▸ statistics

Read: Super Crunchers - Why Thinking-by-Numbers Is the New Way to Be Smart

After having read Ian Ayres' Super Crunchers I feel more like listing what the book is not than what it is.

It is not about Super Crunchers. The title was chosen just for its appeal. Ayres explains that he experimented (using google ads) a little with different titles to find out what wold generate the most interest and consequently sales. Super Crunching is about data mining in huge data sets, Super Crunchers is more about raising the general awareness of the impact statistics can and should have on everyday decisions.

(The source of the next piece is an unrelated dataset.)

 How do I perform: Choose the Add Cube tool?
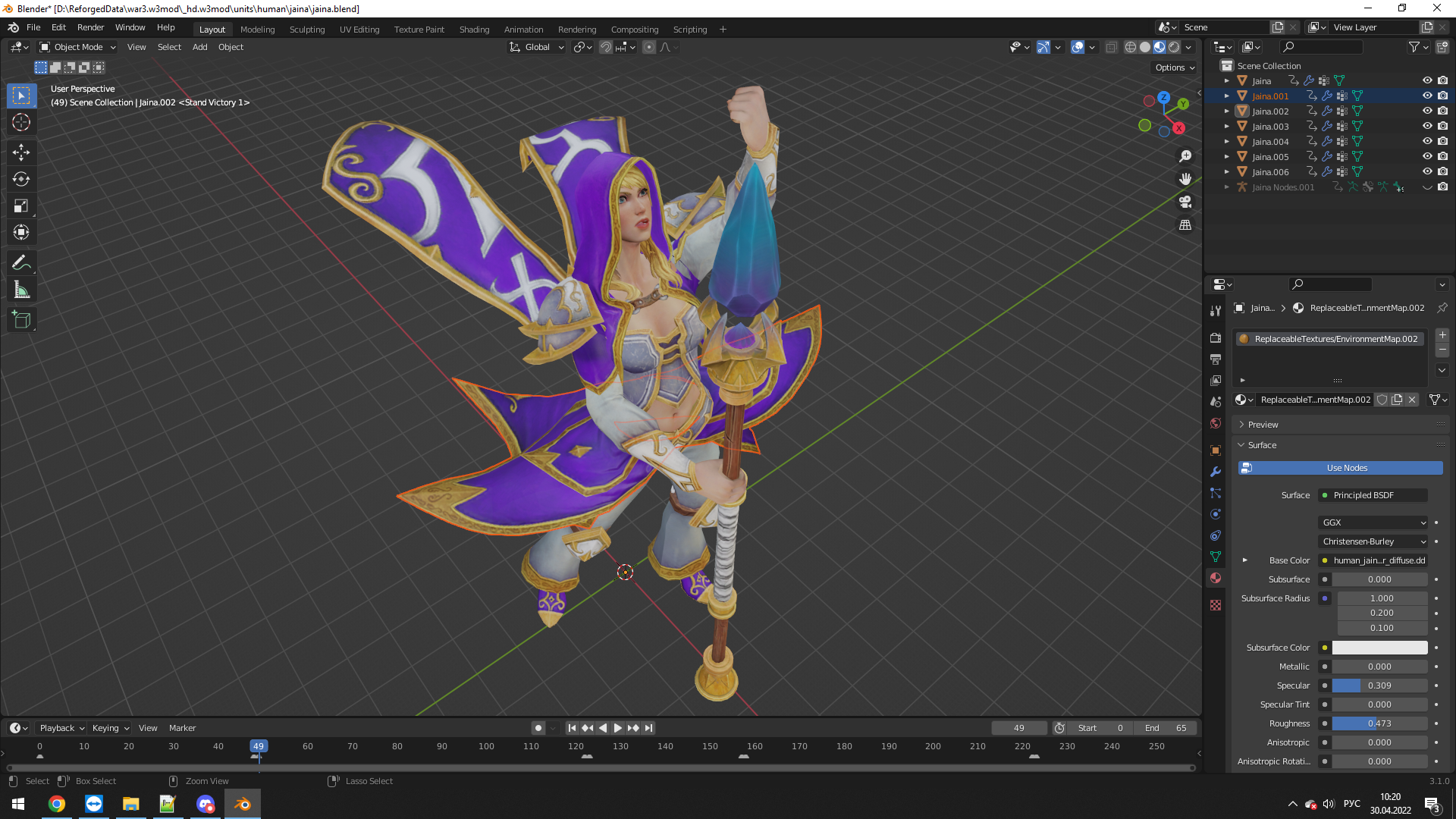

The book is not about the people that do the number crunching, it rather is a collection of anecdotal stories that point to the increasing possibilities data nowadays offer the decision maker.

Nor is the book a homage to statistical methods and theoretical research in statistics and econometrics. In his stories, Ayres sticks to the most simple statistics or jumps to something very far removed, neural networks. He presents some applications, some are first-hand (and never using huge data sets) others are only third-hand re-iterations. He adds a lot of personal details, politics and own business ventures. This makes the book kind of diverting to read. Yet I do not feel these diversions add to the supposed topic of Super Crunchers.

And finally, even though Ayres adds a little cautious note after a lot of praise what can be done with data and how we all surely will benefit from losing our informational self-determination, our privacy to the data mining industry and government, he falls short of any standard a lawyer should adhere to when it comes to privacy issues.

Having said all that, do not get me wrong: I enjoyed reading the book. Only afterwards I noticed all its different short-comings.

Read: Mostly Harmless Econometrics

Reading statistics or econometrics textbooks cover to cover is certainly not something any “normal” person would do. So, I am not normal. And so ain’t Mostly Harmless Econometrics by Angrist and Pischke.

You cannot learn econometrics just by reading this book, you would need another textbook for the basic econometric theory. Yet, MHE offers something often not found in your standard textbook: an applied perspective. It addresses issues that may arise from empirical work in labor and micro-economics focusing on identification of causal effects, illustrating the methods and pitfalls using empirical field studies that either rely on natural experiments (happenstance data) or field experiments.

Their brief chapter on nonstandard (i.e. nonstandard according to the theoretical ideal, the real world looks different) standard errors is, for instance, astonishingly accessible and almost makes me revise my standpoint on modelling the error structure (using multilevel designs) vs adjusting standard errors.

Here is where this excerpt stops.